DOCUMENT EXTRACT:
━━━━━━━━━━━━━━━━
NAS Benchmark

To improve the reproducibility of NAS algorithms as well as reducing computing resource requirements, researchers proposed a series of NAS benchmarks such as NAS-Bench-101, NAS-Bench-201, NDS, etc. NNI provides a query interface for users to acquire these benchmarks. Within just a few lines of code, researcher are able to evaluate their NAS algorithms easily and fairly by utilizing these benchmarks.


  • Please prepare a folder to household all the benchmark databases. By default, it can be found at ${HOME}/.cache/nni/nasbenchmark. Or you can place it anywhere you like, and specify it in NASBENCHMARK_DIR via export NASBENCHMARK_DIR=/path/to/your/nasbenchmark before importing NNI.

  • Please install peewee via pip3 install peewee, which NNI uses to connect to database.
━━━━━━━━━━━━━━━━
GIVEN DATA:
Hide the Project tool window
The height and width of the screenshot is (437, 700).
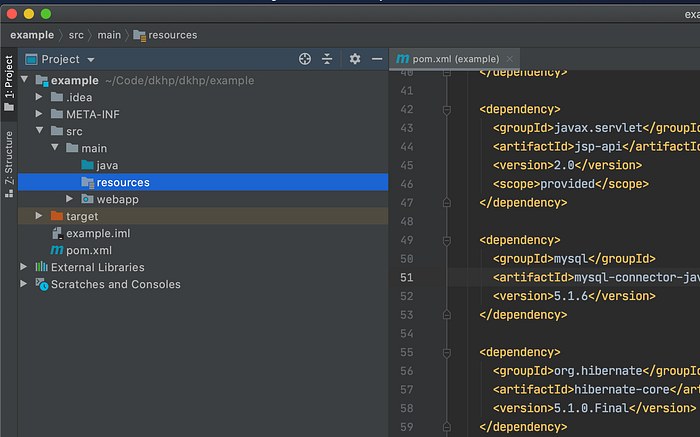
━━━━━━━━━━━━━━━━
AIM:
Can you repeat the NAS Benchmark page word for word, from its heading to the last line? The listing comes from a different source than the NAS Benchmark page.

RESPONSE TO THE TASK:
NAS Benchmark

To improve the reproducibility of NAS algorithms as well as reducing computing resource requirements, researchers proposed a series of NAS benchmarks such as NAS-Bench-101, NAS-Bench-201, NDS, etc. NNI provides a query interface for users to acquire these benchmarks. Within just a few lines of code, researcher are able to evaluate their NAS algorithms easily and fairly by utilizing these benchmarks.


  • Please prepare a folder to household all the benchmark databases. By default, it can be found at ${HOME}/.cache/nni/nasbenchmark. Or you can place it anywhere you like, and specify it in NASBENCHMARK_DIR via export NASBENCHMARK_DIR=/path/to/your/nasbenchmark before importing NNI.

  • Please install peewee via pip3 install peewee, which NNI uses to connect to database.